N = max(stream.get_read_available() / nFFT, 1) * nFFT
data = stream.read(N)
if SAVE:
wf.writeframes(data)

y = np.array(struct.unpack("%dh" % (N * CHANNELS), data)) / MAX_y
y_L = y[::2]
y_R = y[1::2]

Y_L = np.fft.fft(y_L, nFFT)
Y_R = np.fft.fft(y_R, nFFT)

Y = abs(np.hstack((Y_L[-nFFT/2:-1], Y_R[:nFFT/2])))

line.set_ydata(Y)
return line,

animate generates a frame. It read frames from audio stream, nFFT as a unit, and read as many units as frames available, or at least one unit. Because FPS will not match RATE / nFFT, there will be some leftover data, as long as it reaches a unit, it will be grabbed.

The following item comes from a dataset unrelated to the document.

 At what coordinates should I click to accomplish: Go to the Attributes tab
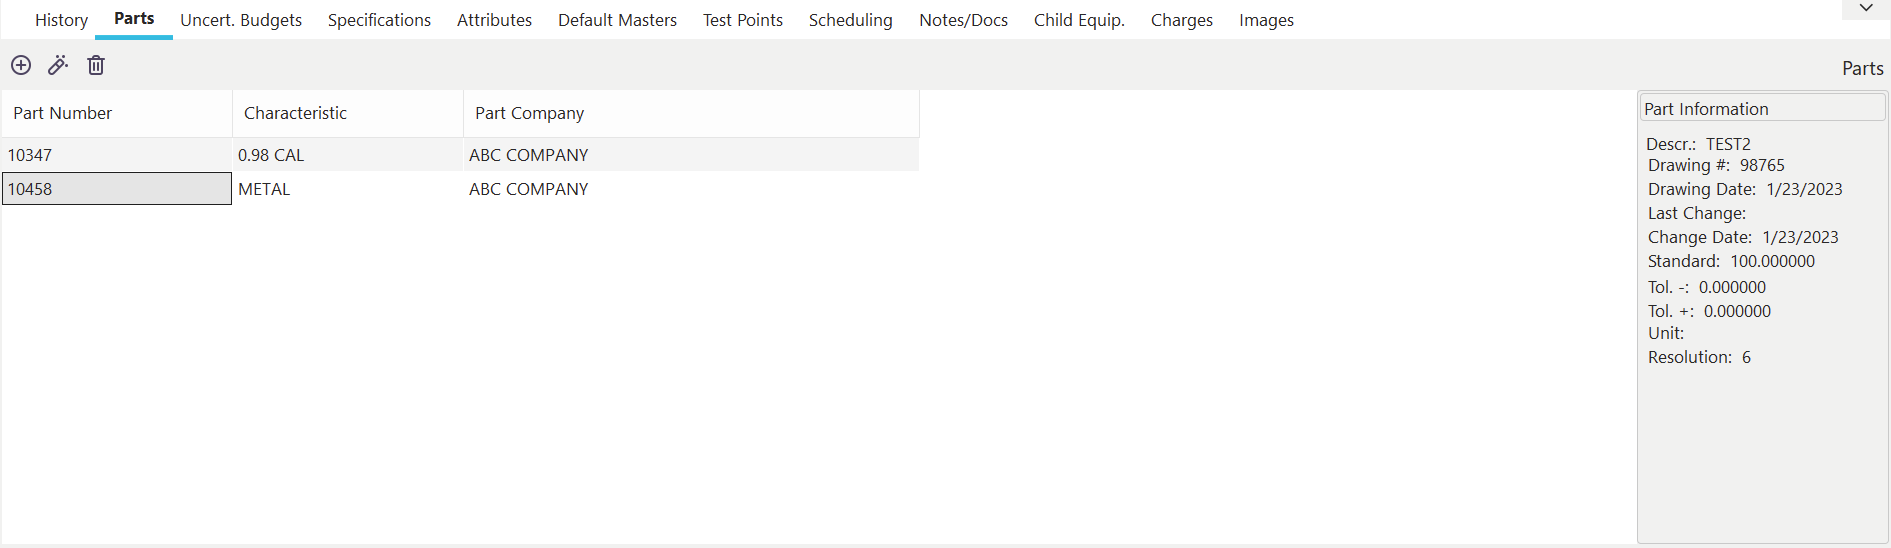(494, 20)
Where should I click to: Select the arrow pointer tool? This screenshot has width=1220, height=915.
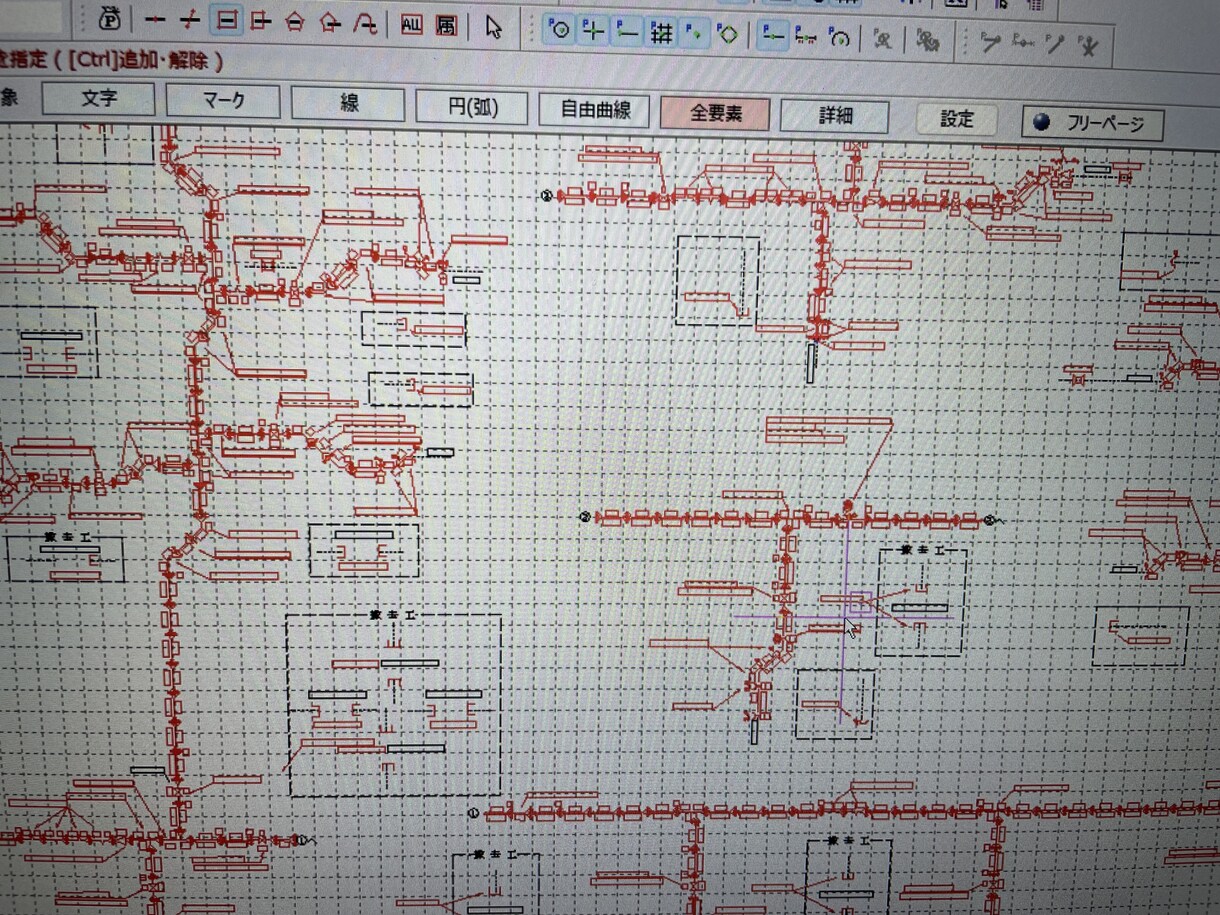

Data is unpacked after, which is byte string, normalize it, split them into two lists, then run FFT. After that, combine them into one list, so it can be plotted along with x_f as X-axis.

3   Performance

The FPS is 25 frames per seconds and it looks smooth, however when I use save(), Matplotlib can only generate 3.25 FPS of PNG images, via figure save function. Matplotlib saves all the frames then uses FFmpeg to encode them into one video file. I have modified the code to read a wave file, so it don’t have to do it in real-time.

There might be some way to improve figure save function, but this is all for now.